I can't say that I adore every single dish on the menu at Pacifica Del Mar. But given generally excellent ingredients (local produce and top-flight seafood) and a creative chef who's willing to take some risks, I don't have to love everything -- I do have to respect it.

ABOUT THE CHEF

"I decided to become a chef during my second year of college," says executive chef Chris Idso. "I started studying a business curriculum. I'd been working in restaurants since my junior year in high school, and I decided that cooking was really where I wanted to be. I liked the creativity, the flexibility of time, and I pursued that and got involved in an externship. I started working in hotels and resorts in Arizona, where I'm from, for about 5 years, then I worked in Lake Tahoe for a couple of years. About 15 years ago, I got serious and moved to the Bay Area to go to culinary school [at California Culinary Academy in San Francisco]. I started working in free-standing restaurants and really liked that -- lots of creativity, no rules. The Bay Area was the mecca for food and restaurants at the time."

Idso worked at deluxe suburban restaurant La Tourelle and then became executive chef of the highly reputed Lascaux. "Lascaux was my first real chef job, and then that restaurant was absorbed by the Kimpton [Hotel] Group, which transferred me to Splendido as executive sous-chef. Then one of the Kimpton vice presidents went into business with the family that owned the Franciscan on Fisherman's Wharf, which was in the process of renovation. I worked there for about five years.

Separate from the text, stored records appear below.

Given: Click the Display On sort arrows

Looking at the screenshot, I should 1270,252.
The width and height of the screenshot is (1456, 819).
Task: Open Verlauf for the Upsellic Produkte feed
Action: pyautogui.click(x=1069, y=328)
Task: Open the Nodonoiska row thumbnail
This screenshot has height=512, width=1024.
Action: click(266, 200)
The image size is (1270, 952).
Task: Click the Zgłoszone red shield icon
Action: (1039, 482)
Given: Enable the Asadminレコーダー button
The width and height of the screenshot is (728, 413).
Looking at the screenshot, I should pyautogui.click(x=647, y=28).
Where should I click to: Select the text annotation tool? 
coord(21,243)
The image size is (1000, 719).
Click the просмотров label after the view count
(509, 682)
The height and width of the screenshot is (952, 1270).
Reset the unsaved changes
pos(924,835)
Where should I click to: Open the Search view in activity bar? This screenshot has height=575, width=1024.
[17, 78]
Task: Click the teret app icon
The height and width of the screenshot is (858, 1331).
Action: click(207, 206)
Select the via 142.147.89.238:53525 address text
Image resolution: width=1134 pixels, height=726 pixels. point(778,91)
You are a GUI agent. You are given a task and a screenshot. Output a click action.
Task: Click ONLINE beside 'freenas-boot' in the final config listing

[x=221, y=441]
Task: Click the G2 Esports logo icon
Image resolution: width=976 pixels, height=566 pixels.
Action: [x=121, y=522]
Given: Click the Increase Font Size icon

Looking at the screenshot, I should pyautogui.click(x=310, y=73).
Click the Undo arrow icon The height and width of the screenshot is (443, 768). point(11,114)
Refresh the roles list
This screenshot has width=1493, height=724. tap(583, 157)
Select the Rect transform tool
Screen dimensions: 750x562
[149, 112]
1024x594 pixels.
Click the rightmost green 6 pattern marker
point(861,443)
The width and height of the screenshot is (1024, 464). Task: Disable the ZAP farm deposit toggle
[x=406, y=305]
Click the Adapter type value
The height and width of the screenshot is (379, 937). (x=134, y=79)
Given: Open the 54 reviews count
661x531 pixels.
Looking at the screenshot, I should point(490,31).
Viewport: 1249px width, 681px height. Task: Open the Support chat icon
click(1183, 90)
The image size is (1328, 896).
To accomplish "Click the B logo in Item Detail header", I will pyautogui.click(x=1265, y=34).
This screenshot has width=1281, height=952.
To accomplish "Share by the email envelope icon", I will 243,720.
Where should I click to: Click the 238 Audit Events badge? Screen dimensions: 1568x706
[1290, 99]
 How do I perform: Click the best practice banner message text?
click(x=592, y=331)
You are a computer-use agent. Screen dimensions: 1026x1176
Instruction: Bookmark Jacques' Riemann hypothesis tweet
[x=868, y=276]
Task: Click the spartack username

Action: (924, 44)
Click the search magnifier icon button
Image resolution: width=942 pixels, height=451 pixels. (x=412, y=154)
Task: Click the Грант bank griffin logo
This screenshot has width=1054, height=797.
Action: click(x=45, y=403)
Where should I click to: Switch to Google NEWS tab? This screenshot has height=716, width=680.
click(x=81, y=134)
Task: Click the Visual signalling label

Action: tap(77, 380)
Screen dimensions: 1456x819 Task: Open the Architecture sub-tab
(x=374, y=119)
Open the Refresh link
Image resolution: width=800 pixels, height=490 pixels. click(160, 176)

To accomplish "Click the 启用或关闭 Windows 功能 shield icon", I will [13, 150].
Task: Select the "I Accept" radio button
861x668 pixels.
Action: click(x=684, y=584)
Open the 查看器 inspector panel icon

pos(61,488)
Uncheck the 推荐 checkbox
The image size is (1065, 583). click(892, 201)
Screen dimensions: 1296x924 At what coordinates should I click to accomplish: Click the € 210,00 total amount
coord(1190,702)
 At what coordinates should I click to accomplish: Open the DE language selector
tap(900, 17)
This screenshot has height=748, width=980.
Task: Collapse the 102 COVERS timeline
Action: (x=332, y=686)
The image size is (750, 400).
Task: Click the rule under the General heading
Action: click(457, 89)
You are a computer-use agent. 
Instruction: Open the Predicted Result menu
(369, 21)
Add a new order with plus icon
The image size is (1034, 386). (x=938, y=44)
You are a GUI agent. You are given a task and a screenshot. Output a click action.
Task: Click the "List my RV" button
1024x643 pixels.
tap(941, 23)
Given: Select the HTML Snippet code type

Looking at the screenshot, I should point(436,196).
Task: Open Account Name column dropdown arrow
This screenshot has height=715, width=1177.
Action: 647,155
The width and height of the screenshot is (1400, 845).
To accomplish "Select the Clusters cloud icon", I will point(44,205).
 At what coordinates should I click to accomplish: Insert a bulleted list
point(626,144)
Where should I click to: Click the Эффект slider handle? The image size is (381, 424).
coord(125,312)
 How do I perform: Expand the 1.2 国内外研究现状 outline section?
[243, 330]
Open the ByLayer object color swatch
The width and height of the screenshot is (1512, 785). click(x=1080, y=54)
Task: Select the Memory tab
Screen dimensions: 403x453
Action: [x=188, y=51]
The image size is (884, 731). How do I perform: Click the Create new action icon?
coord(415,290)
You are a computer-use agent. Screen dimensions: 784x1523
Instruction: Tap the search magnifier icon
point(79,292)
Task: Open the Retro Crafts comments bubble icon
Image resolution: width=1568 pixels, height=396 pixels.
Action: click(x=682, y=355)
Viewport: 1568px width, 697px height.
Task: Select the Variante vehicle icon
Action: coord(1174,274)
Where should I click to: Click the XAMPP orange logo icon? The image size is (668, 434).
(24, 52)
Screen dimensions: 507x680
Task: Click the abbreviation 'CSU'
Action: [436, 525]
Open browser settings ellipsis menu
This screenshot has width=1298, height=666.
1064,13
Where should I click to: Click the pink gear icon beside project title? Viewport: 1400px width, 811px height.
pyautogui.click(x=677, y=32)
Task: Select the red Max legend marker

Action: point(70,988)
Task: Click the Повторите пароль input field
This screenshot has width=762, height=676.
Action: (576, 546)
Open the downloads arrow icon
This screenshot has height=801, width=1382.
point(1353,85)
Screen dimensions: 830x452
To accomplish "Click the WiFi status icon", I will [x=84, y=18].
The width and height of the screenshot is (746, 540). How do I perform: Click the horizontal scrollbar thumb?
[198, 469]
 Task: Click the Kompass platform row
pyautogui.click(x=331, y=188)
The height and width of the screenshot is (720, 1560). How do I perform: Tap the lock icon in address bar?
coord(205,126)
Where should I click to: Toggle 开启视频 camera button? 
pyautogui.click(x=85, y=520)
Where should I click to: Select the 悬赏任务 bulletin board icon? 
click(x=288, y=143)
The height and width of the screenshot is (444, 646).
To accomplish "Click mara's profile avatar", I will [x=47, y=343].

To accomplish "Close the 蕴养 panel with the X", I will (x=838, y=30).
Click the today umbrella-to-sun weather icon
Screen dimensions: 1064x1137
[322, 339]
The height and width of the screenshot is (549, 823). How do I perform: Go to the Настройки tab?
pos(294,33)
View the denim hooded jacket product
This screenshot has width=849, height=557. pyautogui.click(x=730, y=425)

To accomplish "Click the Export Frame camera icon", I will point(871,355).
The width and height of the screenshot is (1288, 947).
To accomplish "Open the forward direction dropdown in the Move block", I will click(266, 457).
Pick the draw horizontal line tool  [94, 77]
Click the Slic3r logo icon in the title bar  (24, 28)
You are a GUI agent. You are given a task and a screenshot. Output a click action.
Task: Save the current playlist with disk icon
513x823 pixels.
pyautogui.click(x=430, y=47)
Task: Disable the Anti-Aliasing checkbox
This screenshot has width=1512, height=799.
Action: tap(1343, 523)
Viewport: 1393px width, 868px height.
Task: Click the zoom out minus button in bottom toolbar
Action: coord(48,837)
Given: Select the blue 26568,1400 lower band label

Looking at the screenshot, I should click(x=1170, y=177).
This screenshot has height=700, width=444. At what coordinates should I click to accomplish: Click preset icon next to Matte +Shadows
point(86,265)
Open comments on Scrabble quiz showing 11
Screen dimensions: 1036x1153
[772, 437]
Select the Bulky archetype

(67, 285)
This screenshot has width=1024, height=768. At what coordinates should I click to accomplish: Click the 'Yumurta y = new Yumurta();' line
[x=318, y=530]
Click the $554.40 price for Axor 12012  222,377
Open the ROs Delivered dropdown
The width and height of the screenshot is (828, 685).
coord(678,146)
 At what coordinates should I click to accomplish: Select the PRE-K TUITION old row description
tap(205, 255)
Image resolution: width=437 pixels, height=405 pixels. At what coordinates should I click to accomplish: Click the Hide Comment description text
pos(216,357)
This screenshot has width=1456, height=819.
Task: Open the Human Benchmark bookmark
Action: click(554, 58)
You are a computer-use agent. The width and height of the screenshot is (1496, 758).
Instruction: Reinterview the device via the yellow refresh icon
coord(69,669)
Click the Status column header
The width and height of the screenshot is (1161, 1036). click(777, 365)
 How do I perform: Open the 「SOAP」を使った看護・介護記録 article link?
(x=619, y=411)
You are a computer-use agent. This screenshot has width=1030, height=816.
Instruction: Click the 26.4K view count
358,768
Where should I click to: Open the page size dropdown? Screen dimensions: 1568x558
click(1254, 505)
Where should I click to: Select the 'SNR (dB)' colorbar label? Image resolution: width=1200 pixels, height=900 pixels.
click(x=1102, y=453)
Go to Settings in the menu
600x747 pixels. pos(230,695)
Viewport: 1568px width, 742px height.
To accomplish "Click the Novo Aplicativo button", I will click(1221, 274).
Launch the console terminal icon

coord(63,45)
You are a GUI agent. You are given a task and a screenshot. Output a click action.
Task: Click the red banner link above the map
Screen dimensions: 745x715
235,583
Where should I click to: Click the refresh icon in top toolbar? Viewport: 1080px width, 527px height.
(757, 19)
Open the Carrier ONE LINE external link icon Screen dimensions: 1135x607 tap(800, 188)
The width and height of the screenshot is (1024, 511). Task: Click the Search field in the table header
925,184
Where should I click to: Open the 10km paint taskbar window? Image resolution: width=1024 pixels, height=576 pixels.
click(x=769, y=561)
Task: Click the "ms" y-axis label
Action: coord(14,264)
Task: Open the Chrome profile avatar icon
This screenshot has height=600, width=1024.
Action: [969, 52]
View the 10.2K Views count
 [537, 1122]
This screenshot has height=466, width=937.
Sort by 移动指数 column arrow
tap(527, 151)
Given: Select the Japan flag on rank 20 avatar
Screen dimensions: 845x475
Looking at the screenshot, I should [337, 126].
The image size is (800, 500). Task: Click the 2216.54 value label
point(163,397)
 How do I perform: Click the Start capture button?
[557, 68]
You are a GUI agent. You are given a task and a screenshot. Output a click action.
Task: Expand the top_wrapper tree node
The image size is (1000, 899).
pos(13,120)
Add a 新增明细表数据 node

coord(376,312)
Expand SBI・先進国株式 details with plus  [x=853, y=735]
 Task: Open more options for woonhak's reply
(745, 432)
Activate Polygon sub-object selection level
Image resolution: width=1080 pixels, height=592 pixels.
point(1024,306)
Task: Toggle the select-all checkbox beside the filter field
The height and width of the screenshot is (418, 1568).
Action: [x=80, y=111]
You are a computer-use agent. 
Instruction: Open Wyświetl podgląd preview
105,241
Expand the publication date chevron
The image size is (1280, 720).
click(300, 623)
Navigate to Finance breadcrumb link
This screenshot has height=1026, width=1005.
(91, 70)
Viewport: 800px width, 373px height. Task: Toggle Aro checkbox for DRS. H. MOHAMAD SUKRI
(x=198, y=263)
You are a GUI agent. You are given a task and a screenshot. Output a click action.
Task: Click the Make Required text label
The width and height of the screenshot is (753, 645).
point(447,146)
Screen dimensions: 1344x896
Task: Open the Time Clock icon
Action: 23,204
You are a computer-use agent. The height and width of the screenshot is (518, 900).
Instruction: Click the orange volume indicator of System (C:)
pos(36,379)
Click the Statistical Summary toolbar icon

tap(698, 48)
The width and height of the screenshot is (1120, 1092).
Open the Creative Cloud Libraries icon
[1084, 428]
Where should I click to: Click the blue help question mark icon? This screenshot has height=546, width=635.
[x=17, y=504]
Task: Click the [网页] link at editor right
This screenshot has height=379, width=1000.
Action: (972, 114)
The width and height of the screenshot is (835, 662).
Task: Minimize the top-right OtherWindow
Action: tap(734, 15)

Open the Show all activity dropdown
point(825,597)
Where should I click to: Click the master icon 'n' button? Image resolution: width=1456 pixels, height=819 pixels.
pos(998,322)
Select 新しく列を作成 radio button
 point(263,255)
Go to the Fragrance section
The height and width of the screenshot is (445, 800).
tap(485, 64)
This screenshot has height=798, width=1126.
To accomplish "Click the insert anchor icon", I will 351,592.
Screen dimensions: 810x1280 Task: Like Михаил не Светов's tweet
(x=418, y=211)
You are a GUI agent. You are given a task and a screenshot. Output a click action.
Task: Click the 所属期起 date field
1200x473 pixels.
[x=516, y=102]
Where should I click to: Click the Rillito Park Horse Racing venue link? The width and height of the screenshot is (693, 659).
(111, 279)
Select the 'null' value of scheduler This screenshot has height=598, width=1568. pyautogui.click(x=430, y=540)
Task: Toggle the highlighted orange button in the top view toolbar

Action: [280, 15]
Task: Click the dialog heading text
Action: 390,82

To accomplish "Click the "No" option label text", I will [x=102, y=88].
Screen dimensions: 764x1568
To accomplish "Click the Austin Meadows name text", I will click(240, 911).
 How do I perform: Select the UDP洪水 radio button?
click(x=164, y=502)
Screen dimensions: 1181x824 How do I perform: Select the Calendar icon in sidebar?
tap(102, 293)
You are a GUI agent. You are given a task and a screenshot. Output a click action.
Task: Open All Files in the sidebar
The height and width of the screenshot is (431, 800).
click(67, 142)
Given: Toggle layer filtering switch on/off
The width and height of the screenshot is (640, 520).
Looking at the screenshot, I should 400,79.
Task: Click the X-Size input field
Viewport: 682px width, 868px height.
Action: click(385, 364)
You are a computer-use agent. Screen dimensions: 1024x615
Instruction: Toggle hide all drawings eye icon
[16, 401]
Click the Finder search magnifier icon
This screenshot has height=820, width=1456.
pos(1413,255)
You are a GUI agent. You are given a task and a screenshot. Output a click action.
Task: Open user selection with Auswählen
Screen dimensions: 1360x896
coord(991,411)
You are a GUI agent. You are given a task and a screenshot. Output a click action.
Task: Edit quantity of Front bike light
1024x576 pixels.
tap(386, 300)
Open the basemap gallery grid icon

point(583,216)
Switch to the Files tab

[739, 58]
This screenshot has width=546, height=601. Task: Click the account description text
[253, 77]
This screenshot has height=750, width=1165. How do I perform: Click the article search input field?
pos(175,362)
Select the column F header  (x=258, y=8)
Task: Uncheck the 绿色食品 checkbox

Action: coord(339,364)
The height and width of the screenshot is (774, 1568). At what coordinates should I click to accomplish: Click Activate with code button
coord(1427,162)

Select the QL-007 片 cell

We tried really hard to upgrade the whole waterfront dining scene, and we were successful to a degree, but it was very difficult. The tourists still wanted the tourist food. At that point, I started researching other options, especially in the San Diego area.

"Pacifica serves the same tourism market, but a lot higher end than at the Wharf, and we also have a high-end local market. I really fell in love with Kip [owner Kip Downing], fell in love with the restaurant and the area, and have been here for a little over five years. The San Diego diner is not quite as adventurous as the Bay Area diner -- but it's certainly a happy medium from what I did at Fisherman's Wharf. There's much more creativity on the menu...What Kip specifically wanted was more a blend of Bay Area-type dining -- more product-driven, more local stuff... It's taken a while to find them but there are organic farmers, cheese-makers, mushroom-growers here. What I really found fun was to identify them and put them in play. Now, every one of my purveyors is local -- Chino Farms, Valdivia Farms, Specialty Produce gets me some local organics, Leong-Kuba for most of my seafood.

"Some of the challenges here are operating from eight in the morning until nine or ten at night. We have 25 guys in the kitchen, and we've added another 50-seat dining room and have increased our catering to about a million dollars a year. I have to fall back on my hotel restaurant experience to handle this -- we do everything but room service. Evenings, we're pretty full from about 7:00 to 8:30, later on weekends, and we try to make every plate perfect. It's true that the kitchen can get stressed when we have 300 covers.... Last winter we also developed our 'to-go menu' program. It's good for our local trade, which rounds out our business through the winters, keeping us going in the off-season. We really listen to the locals, especially in the Café, and we shape the menu to what they want."